## [Exercise details]
Copy the records below in full, changing no character.

══ Provided information ══

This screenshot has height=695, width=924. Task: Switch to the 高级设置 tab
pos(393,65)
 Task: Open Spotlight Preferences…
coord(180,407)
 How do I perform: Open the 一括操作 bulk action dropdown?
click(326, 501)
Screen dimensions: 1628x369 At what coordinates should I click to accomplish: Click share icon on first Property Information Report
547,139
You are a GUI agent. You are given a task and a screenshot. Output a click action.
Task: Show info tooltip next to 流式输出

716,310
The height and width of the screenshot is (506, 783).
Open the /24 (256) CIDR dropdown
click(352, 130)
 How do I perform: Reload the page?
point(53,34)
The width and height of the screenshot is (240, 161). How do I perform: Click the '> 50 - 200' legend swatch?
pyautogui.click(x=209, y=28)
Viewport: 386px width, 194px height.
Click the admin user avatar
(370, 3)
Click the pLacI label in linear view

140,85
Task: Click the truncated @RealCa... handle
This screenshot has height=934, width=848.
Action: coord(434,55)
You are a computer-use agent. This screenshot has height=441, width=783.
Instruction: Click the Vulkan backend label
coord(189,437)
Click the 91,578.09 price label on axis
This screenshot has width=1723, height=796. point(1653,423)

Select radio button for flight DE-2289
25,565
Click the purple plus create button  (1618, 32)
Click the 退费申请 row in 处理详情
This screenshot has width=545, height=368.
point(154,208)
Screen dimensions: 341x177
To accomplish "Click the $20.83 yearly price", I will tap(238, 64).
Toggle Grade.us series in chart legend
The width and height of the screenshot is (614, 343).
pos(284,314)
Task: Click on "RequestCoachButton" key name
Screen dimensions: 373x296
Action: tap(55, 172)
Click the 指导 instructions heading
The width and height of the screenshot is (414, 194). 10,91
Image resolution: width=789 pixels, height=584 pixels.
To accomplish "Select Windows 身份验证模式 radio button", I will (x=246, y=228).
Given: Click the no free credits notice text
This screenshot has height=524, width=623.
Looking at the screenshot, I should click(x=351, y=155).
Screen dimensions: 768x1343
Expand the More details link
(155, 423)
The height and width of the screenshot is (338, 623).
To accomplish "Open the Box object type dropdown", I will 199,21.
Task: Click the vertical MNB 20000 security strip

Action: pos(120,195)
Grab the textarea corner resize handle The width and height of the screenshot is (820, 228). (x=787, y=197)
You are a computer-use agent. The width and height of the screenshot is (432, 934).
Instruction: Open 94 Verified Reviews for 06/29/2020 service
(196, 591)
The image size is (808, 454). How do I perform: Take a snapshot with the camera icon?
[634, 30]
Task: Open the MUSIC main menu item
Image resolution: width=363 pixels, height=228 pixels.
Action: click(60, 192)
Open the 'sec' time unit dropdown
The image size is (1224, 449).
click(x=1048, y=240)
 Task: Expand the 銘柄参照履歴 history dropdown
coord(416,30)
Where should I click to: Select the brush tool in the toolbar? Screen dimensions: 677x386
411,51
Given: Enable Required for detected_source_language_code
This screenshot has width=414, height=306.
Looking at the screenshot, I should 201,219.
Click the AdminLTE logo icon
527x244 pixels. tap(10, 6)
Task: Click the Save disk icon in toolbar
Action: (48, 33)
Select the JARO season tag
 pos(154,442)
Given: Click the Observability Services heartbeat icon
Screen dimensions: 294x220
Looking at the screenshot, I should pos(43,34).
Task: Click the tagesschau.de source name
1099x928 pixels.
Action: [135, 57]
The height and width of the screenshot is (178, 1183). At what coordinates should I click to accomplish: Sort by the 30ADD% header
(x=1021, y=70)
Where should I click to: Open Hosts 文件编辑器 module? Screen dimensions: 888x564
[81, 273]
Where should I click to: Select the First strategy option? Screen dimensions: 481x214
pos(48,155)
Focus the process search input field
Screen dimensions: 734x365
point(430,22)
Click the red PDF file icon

═══

## [Solution to this exercise]
This screenshot has height=695, width=924. Task: Switch to the 高级设置 tab
pos(393,65)
 Task: Open Spotlight Preferences…
coord(180,407)
 How do I perform: Open the 一括操作 bulk action dropdown?
click(326, 501)
Screen dimensions: 1628x369 At what coordinates should I click to accomplish: Click share icon on first Property Information Report
547,139
You are a GUI agent. You are given a task and a screenshot. Output a click action.
Task: Show info tooltip next to 流式输出

716,310
The height and width of the screenshot is (506, 783).
Open the /24 (256) CIDR dropdown
click(352, 130)
 How do I perform: Reload the page?
point(53,34)
The width and height of the screenshot is (240, 161). How do I perform: Click the '> 50 - 200' legend swatch?
pyautogui.click(x=209, y=28)
Viewport: 386px width, 194px height.
Click the admin user avatar
(370, 3)
Click the pLacI label in linear view

140,85
Task: Click the truncated @RealCa... handle
This screenshot has height=934, width=848.
Action: coord(434,55)
You are a computer-use agent. This screenshot has height=441, width=783.
Instruction: Click the Vulkan backend label
coord(189,437)
Click the 91,578.09 price label on axis
This screenshot has width=1723, height=796. point(1653,423)

Select radio button for flight DE-2289
25,565
Click the purple plus create button  (1618, 32)
Click the 退费申请 row in 处理详情
This screenshot has width=545, height=368.
point(154,208)
Screen dimensions: 341x177
To accomplish "Click the $20.83 yearly price", I will tap(238, 64).
Toggle Grade.us series in chart legend
The width and height of the screenshot is (614, 343).
pos(284,314)
Task: Click on "RequestCoachButton" key name
Screen dimensions: 373x296
Action: tap(55, 172)
Click the 指导 instructions heading
The width and height of the screenshot is (414, 194). 10,91
Image resolution: width=789 pixels, height=584 pixels.
To accomplish "Select Windows 身份验证模式 radio button", I will (x=246, y=228).
Given: Click the no free credits notice text
This screenshot has height=524, width=623.
Looking at the screenshot, I should click(x=351, y=155).
Screen dimensions: 768x1343
Expand the More details link
(155, 423)
The height and width of the screenshot is (338, 623).
To accomplish "Open the Box object type dropdown", I will 199,21.
Task: Click the vertical MNB 20000 security strip

Action: pos(120,195)
Grab the textarea corner resize handle The width and height of the screenshot is (820, 228). (x=787, y=197)
You are a computer-use agent. The width and height of the screenshot is (432, 934).
Instruction: Open 94 Verified Reviews for 06/29/2020 service
(196, 591)
The image size is (808, 454). How do I perform: Take a snapshot with the camera icon?
[634, 30]
Task: Open the MUSIC main menu item
Image resolution: width=363 pixels, height=228 pixels.
Action: click(60, 192)
Open the 'sec' time unit dropdown
The image size is (1224, 449).
click(x=1048, y=240)
 Task: Expand the 銘柄参照履歴 history dropdown
coord(416,30)
Where should I click to: Select the brush tool in the toolbar? Screen dimensions: 677x386
411,51
Given: Enable Required for detected_source_language_code
This screenshot has width=414, height=306.
Looking at the screenshot, I should 201,219.
Click the AdminLTE logo icon
527x244 pixels. tap(10, 6)
Task: Click the Save disk icon in toolbar
Action: (48, 33)
Select the JARO season tag
 pos(154,442)
Given: Click the Observability Services heartbeat icon
Screen dimensions: 294x220
Looking at the screenshot, I should pos(43,34).
Task: Click the tagesschau.de source name
1099x928 pixels.
Action: [135, 57]
The height and width of the screenshot is (178, 1183). At what coordinates should I click to accomplish: Sort by the 30ADD% header
(x=1021, y=70)
Where should I click to: Open Hosts 文件编辑器 module? Screen dimensions: 888x564
[81, 273]
Where should I click to: Select the First strategy option? Screen dimensions: 481x214
pos(48,155)
Focus the process search input field
Screen dimensions: 734x365
point(430,22)
Click the red PDF file icon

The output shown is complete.